The orchestration. The Life of an intelligent system depends on the organization of its various components. The balance of these elements must be maintained in order to attain its desired and defined objectives. An orchestration process contains the control of the intelligent system regarding its changes, keeping the quality of the intelligence in sync with the experience, finalizing what telemetry collects to remove problems and deciding what amount of budget is to be consumed in building and utilizing the new intelligence.
Machine Learning Systems: Python Language
This is an open source, object-oriented programming language. It was developed by Guido Von Rossum. It is simple compared to other computer languages and easy to learn. It is a blend of dynamic semantics which is very useful and efficient for app and web development. It is very popular for its dynamic binding and typing options along with rapid application development. Python code is easily readable and developers feel more comfortable in translating it than other computer languages ( such as c ++ and Java).
Further, it permits different members of the team to work in collaboration without having different experiences and language barriers which ultimately reduces the cost of program development and maintenance. Different packages and modules are supported by Python which means that a modular style of the program can be designed easily.
If the required module or package is developed once, it can be used or reused in various projects including import and export of these modules with easy access. Another benefit of Python is the availability of the interpreter and the standard library free of cost in both source and binary form. All the tools used for Python are available on all platforms. It is an attractive option for developers who do not want to pay a high development cost.

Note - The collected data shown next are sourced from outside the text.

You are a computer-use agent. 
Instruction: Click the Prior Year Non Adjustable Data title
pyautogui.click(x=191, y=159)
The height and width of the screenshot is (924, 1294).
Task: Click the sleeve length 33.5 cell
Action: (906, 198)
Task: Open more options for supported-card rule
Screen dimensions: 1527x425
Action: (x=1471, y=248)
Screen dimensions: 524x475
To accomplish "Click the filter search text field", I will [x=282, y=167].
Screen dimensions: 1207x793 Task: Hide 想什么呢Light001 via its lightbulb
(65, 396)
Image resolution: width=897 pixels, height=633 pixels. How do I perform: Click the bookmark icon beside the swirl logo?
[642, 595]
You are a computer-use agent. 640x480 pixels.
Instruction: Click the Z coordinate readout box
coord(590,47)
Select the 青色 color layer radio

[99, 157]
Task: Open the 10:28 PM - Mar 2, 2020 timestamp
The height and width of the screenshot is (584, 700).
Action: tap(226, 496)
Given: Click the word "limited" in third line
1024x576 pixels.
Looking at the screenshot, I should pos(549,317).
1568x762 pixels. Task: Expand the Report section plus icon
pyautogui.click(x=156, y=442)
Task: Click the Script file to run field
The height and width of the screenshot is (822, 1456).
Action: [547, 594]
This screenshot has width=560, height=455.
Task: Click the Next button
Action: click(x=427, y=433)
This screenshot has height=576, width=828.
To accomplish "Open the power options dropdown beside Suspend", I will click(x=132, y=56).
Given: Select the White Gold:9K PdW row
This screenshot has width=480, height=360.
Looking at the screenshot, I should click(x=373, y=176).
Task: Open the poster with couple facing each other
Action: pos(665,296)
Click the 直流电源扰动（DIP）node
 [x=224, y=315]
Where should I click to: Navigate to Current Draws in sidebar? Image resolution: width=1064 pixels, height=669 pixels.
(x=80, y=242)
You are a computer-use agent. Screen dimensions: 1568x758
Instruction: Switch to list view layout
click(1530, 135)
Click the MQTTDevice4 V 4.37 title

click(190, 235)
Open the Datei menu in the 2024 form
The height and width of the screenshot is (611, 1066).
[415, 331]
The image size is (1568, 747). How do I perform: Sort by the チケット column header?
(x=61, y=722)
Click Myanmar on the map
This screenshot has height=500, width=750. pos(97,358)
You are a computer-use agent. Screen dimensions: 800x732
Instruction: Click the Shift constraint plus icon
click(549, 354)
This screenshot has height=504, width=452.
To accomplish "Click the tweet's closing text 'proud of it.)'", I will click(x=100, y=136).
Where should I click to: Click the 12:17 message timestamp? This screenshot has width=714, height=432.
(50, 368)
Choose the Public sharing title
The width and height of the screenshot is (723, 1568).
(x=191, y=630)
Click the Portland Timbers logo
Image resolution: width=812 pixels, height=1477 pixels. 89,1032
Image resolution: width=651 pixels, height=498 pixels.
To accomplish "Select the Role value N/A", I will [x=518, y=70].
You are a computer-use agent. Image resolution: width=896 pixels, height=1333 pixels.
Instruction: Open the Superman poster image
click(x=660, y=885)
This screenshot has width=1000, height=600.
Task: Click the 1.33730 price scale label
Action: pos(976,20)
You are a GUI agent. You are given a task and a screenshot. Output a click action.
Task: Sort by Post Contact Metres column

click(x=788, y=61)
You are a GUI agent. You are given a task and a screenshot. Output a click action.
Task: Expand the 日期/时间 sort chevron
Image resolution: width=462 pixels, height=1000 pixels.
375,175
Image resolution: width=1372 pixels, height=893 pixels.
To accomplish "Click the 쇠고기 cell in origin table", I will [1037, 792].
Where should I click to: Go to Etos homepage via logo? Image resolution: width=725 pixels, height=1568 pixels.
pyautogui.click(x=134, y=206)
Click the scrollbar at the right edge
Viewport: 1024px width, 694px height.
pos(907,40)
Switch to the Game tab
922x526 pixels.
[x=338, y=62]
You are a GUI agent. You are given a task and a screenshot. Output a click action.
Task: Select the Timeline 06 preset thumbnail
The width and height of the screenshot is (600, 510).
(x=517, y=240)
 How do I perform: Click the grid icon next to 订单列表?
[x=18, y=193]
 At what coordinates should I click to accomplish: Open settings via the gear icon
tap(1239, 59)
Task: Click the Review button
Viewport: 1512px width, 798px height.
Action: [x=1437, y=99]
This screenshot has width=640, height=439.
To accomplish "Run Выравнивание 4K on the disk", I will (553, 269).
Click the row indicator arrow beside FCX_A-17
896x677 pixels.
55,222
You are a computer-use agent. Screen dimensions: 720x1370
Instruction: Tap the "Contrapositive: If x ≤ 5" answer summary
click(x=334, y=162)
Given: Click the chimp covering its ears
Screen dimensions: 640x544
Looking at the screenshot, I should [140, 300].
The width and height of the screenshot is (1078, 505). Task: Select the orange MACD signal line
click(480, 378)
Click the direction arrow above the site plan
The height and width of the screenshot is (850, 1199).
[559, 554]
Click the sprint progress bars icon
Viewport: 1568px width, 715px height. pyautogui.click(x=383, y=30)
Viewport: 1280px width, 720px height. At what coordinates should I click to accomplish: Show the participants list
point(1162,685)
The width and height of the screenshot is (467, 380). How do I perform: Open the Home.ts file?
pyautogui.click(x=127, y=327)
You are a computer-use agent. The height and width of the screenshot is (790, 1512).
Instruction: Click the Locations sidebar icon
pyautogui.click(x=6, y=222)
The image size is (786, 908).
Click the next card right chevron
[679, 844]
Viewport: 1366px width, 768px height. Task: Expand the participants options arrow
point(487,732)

Uses of Python Language and Its Role in Building Systems
Python in its use is a programming language for general purposes. This means it can be used almost for every purpose. In fact, it is an interpreted language. This means that during the run time of the computer, its written code is not translated to a readable computer format. This feature is not present in most of the computer languages. This kind of language is even named “scripting language” because in its beginning it was basically developed for trivial projects.
This concept of “scripting language” has been changed since its beginning because Python can be used now in writing various commercial applications on a large scale and in different styles instead of relying only on banal ones. With the increased popularity of the internet, this reliance on Python has been increased more than ever. Most platforms and web applications depend on Python, including YouTube, Google search engine and the transaction system of the New York Stock Exchange (NYSE).
A programming language must be very trustworthy if it is to be used in the system of a stock exchange. In fact, NASA also uses Python when it is programming its space machinery and other equipment. Python is widely used to show images or numbers, process text, solve scientific equations and save data. Basically, Python is used in systems to process many of the elements required for efficient use in completing tasks.
In a Nutshell
Machine learning is a sub-field of the larger domains of artificial intelligence and cognitive science. In this new era of innovations and advance, learning is the main goal of machine learning. Statistical and mathematical methods used in developing software focus on skillful completion of tasks. Elements of the system are binding forces which ultimately develop a system of learning. Python language is easy to handle and useful for all applications.